In the SBU, it was possible to repair a computer with confidential data: any external communications were disabled, floppy disks / CDs / flash drives were disabled / blocked. on the machine itself there is some special software package blocking "everything and everything" ... there is a jammer of certain frequencies by the window. In your case, I think it is enough for this machine to deny access to the Internet, or to make access according to the "white" list, if you still need to climb somewhere for work. Drive mail only through your server with the preservation of all outgoing, sometimes see if the employee has sent anything prohibited. If sent, then punished already under a signed employment contract. Naturally, the employee must be familiar with the fact that everything is controlled, so that there is not even a desire to take risks.

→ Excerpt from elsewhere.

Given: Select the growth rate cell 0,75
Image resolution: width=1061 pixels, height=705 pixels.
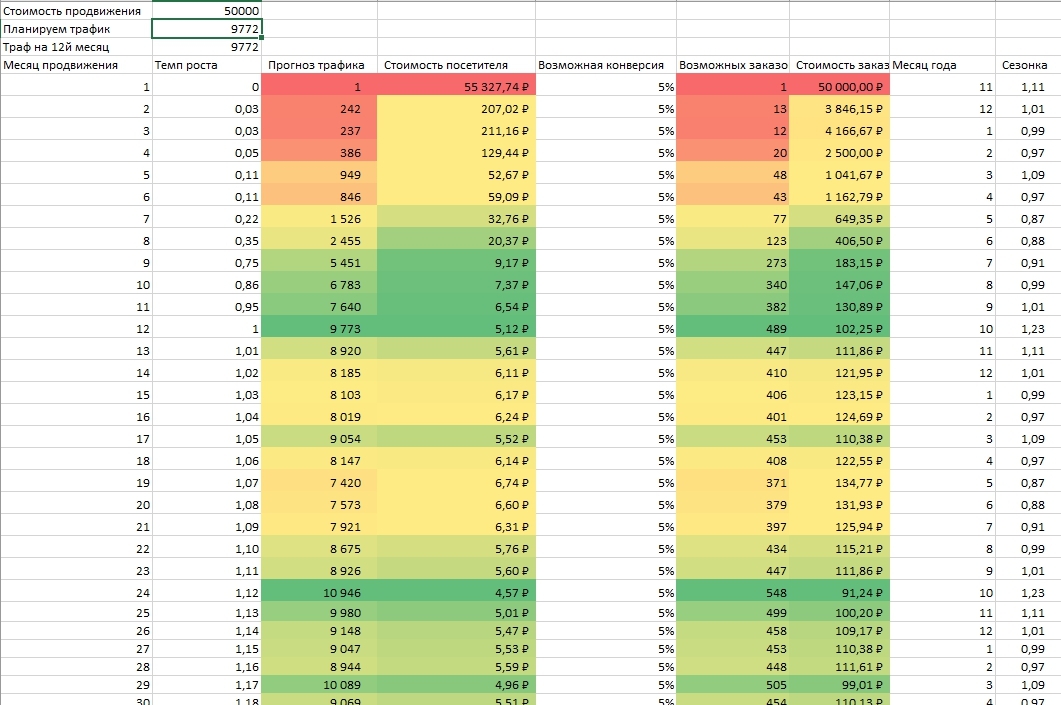Looking at the screenshot, I should coord(206,263).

Useless idea, because the vulnerability is not at the level of the HTTP protocol, but at the level of the layer between the chair and the monitor)

it should not be banned on a proxy, for example, x-type file
, and in general on a computer with confidential Internet data,
because proxies, tors and social networks with webmail are to hell

Raise the terminal and put the browser in RemoteApp. The user is provided with such a browser, file exchange with the terminal server is disabled. Google has a GPO set that is not applied to the server. Well, actually everything. It works quite tolerably, however, with a large number of users, the server must be with a large number of RAM. if you need to download files from the Internet - it is solved by a network ball with access rights. crutch, rude, but copes with the task :)

Well, not exactly crutch. There are a number of advantages here as well.
If a virus is caught due to a vulnerability in a flash or browser, then only the terminal will catch it. Moving the rapp server to an isolated zone will guarantee the safety of your network. Yes, and restoring a browser-machine from a backup is a matter of several manipulations. With the search and removal of malware, too. Computers of users will work faster, because one hundred tabs will open not on their own computer.
Access to files is transparent: through GPO we transfer the Documents, Downloads (any other) folder to the server. When connected, the user on the rapp server will see exactly his folder with documents, respectively, everything that he downloaded will be on his computer too.